Records contained in a dataset:
━━━━━━━━━━━━━━━━━━━━
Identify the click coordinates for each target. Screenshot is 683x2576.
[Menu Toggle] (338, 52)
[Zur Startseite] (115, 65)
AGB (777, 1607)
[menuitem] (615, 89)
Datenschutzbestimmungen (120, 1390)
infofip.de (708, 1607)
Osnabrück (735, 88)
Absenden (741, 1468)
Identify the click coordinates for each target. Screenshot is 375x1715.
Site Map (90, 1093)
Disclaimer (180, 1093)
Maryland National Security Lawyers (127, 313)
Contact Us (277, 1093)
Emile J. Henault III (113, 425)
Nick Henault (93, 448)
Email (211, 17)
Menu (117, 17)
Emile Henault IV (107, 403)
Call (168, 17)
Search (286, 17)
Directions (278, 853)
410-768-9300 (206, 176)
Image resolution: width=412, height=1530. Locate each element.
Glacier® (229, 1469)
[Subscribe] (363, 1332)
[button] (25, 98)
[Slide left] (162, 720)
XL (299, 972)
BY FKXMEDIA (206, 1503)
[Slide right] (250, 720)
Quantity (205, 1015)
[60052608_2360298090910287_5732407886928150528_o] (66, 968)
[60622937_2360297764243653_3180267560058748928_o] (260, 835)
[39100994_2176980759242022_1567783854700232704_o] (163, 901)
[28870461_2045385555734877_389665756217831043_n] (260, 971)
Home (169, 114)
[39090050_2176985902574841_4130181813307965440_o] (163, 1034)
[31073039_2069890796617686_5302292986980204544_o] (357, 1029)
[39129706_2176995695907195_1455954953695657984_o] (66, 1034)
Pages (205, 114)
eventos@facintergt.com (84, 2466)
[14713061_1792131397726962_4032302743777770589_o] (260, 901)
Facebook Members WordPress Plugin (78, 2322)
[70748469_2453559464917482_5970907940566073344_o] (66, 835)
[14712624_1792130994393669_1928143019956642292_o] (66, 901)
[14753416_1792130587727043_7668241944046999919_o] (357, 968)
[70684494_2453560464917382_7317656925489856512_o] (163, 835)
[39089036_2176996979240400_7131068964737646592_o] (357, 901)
━━━━━━━━━━━━━━━━━━━━
Your answer should consist of the lines from the line with "Quantity (205, 1015)" to the line with "Home (169, 114)" above, repeated exactly, both ends included.

Quantity (205, 1015)
[60052608_2360298090910287_5732407886928150528_o] (66, 968)
[60622937_2360297764243653_3180267560058748928_o] (260, 835)
[39100994_2176980759242022_1567783854700232704_o] (163, 901)
[28870461_2045385555734877_389665756217831043_n] (260, 971)
Home (169, 114)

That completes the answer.